### TASK TO COMPLETE
Search the entries for the word "Expand". Copy every line where it turns up.

────────────────────

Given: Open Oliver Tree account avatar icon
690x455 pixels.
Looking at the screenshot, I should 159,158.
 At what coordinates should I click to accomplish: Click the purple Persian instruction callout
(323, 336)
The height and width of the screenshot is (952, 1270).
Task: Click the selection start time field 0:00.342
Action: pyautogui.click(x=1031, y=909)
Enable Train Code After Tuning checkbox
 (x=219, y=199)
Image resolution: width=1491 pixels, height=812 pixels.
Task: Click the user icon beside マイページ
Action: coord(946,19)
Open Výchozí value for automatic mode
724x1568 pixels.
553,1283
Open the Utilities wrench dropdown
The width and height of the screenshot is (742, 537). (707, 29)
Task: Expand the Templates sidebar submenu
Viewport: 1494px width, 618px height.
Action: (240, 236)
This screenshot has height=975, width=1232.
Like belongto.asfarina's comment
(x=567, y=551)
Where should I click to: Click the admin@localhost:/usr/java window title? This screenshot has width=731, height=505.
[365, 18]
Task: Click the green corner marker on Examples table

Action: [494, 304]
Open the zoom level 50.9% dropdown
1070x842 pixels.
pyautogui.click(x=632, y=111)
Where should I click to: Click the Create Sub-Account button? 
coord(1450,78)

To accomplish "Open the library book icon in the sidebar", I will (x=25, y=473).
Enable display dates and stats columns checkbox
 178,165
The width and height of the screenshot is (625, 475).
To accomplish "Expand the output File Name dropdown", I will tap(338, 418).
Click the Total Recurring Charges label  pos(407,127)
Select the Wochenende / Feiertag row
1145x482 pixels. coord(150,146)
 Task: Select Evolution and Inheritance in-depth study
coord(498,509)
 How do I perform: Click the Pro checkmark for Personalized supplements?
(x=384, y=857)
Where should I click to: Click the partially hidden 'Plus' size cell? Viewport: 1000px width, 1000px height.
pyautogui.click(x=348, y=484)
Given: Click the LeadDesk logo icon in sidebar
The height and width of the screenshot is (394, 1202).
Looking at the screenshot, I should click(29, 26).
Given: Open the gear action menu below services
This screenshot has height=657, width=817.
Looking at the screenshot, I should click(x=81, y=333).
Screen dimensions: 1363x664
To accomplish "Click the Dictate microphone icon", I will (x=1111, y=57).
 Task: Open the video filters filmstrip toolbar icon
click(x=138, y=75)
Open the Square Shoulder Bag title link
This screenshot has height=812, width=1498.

────────────────────

### WRITTEN ANSWER
Task: Expand the Templates sidebar submenu
To accomplish "Expand the output File Name dropdown", I will tap(338, 418).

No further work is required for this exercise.